GERECHTSHOF AMSTERDAM

afdeling civiel recht en belastingrecht, team I
zaaknummer : 200.290.785/01
zaak-/rolnummer rechtbank Noord-Holland : 8432236 \ CV EXPL 20-1389
arrest van de meervoudige burgerlijke kamer van 23 mei 2023
inzake
[appellante] HOLDING B.V.,
gevestigd te [vestigingsplaats 1] ,
appellante,
tevens incidenteel geïntimeerde,
advocaat: mr. M.A. le Belle te Alkmaar,
tegen

1.V.O.F. RESTAURANT [geïntimeerde 1] ,

gevestigd te [vestigingsplaats 2] ,
niet verschenen,
2. de gezamenlijke erven van
[geïntimeerde 2], overleden op 7 mei 2021,
voorheen wonende te [woonplaats 1] ,
incidenteel appellant,
advocaat: mr.
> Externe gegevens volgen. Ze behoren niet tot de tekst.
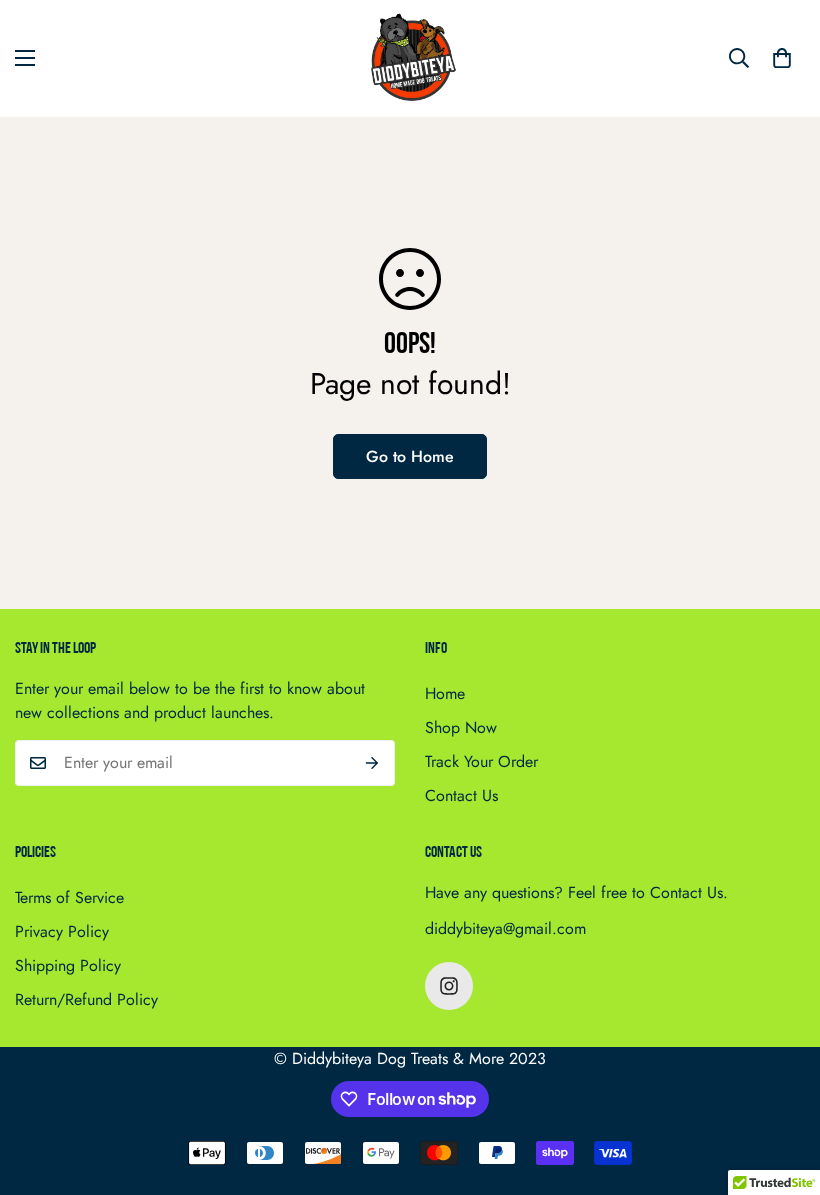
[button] (782, 58)
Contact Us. (689, 892)
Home (445, 693)
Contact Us (461, 795)
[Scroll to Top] (781, 1086)
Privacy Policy (62, 931)
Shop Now (461, 727)
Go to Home (410, 456)
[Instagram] (449, 986)
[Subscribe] (372, 763)
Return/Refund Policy (86, 999)
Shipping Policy (68, 965)
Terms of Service (69, 897)
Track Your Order (481, 761)
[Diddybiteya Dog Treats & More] (410, 58)
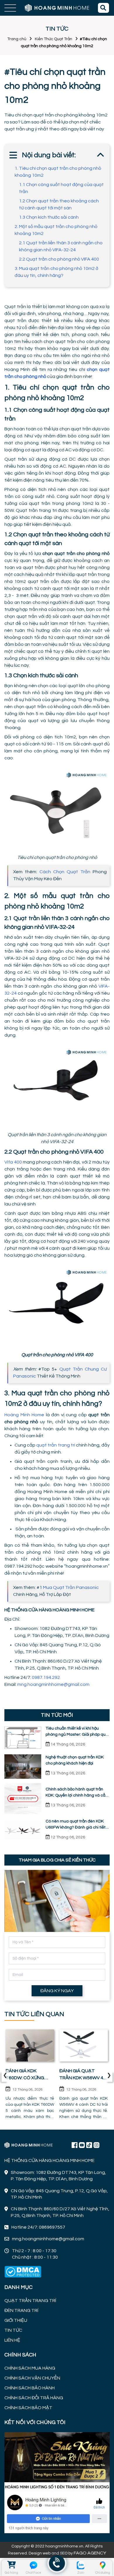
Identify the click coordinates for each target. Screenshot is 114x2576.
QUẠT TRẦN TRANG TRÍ (30, 2300)
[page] (74, 2144)
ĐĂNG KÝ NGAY (57, 1990)
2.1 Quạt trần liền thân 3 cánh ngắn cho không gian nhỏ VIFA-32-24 (61, 246)
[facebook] (57, 2482)
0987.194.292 (46, 1677)
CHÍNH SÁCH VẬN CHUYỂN (32, 2378)
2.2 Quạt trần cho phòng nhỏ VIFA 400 (59, 259)
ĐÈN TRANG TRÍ (21, 2310)
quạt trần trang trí (55, 1445)
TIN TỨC (13, 2330)
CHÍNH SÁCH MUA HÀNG (29, 2368)
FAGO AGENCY (90, 2553)
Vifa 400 (13, 1162)
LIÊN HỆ (12, 2340)
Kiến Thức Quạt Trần (53, 39)
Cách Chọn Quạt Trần (64, 871)
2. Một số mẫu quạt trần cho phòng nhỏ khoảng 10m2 (56, 230)
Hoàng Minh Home (24, 1414)
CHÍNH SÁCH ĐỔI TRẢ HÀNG (33, 2397)
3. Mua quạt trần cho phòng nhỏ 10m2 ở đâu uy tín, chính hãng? (56, 272)
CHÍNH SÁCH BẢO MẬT (28, 2407)
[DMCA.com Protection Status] (22, 2272)
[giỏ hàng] (11, 2565)
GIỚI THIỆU (15, 2320)
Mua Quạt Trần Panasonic (71, 1587)
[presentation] (5, 2076)
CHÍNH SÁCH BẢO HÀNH (29, 2388)
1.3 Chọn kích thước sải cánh (49, 217)
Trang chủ (16, 39)
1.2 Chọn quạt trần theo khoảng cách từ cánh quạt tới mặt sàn (59, 204)
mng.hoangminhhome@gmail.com (53, 1684)
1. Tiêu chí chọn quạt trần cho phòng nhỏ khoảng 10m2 (58, 172)
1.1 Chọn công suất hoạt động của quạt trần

J. Bouter te Amsterdam,
3.
[geïntimeerde 3],
wonend te [woonplaats 2] ,
niet verschenen,
alle drie geïntimeerden in principaal appel.
Partijen worden hierna (in mannelijke vorm) [appellante] , [geïntimeerde 1] , de erven van [geïntimeerde 2] en [geïntimeerde 3] genoemd en geïntimeerden in het principaal appel gezamenlijk [geïntimeerden]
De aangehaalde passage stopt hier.